WORK TO COMPLETE
Reproduce each of the entries below word for word, leaving out the pictures.

───── SUPPLIED RECORDS ─────

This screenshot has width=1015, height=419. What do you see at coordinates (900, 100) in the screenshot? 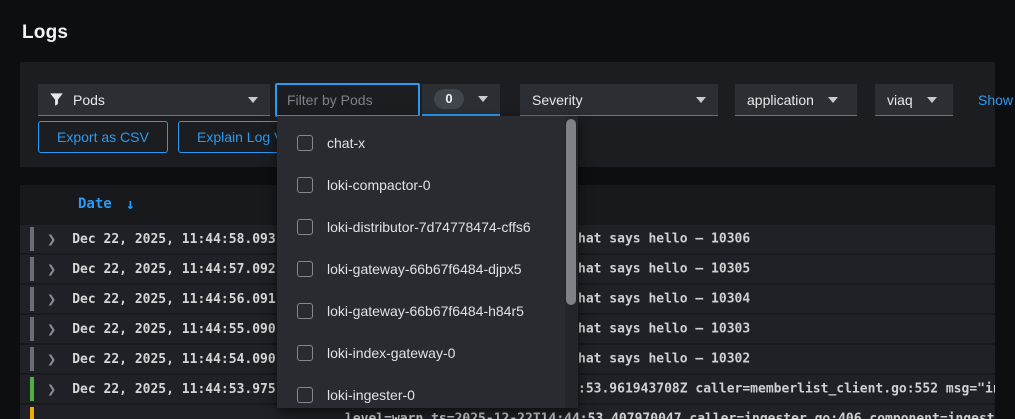
I see `schema-select-label: viaq` at bounding box center [900, 100].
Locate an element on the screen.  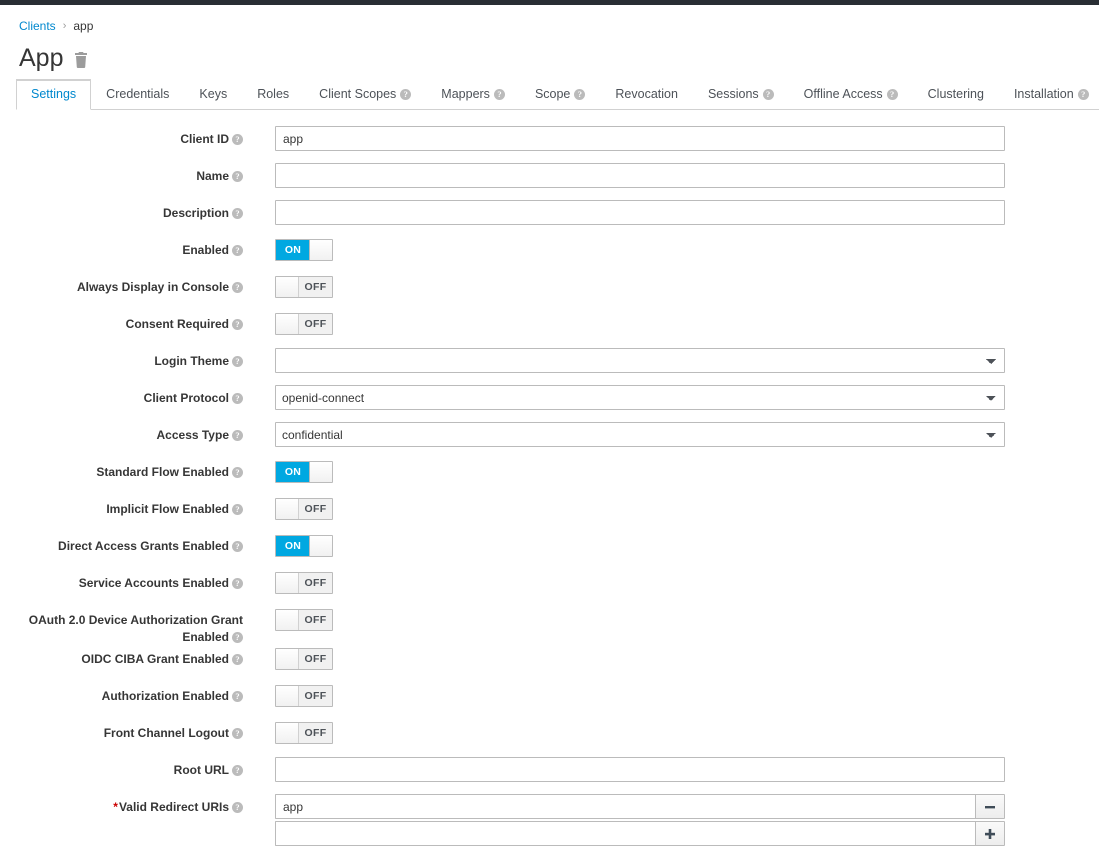
toggle-state-label: ON is located at coordinates (293, 250).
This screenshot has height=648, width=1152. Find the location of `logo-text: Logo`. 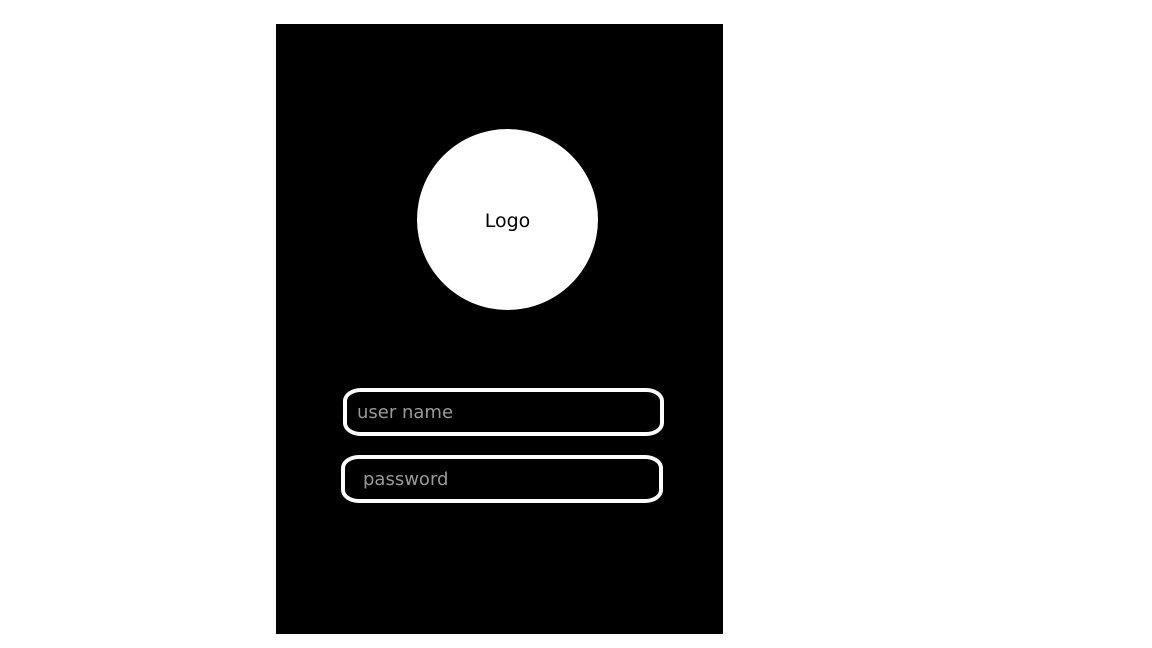

logo-text: Logo is located at coordinates (508, 220).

─────

RESULT
This screenshot has width=1015, height=419. What do you see at coordinates (900, 100) in the screenshot? 
I see `schema-select-label: viaq` at bounding box center [900, 100].
Locate an element on the screen.  
toggle-state-label: ON is located at coordinates (293, 250).
This screenshot has height=648, width=1152. Find the location of `logo-text: Logo`. 

logo-text: Logo is located at coordinates (508, 220).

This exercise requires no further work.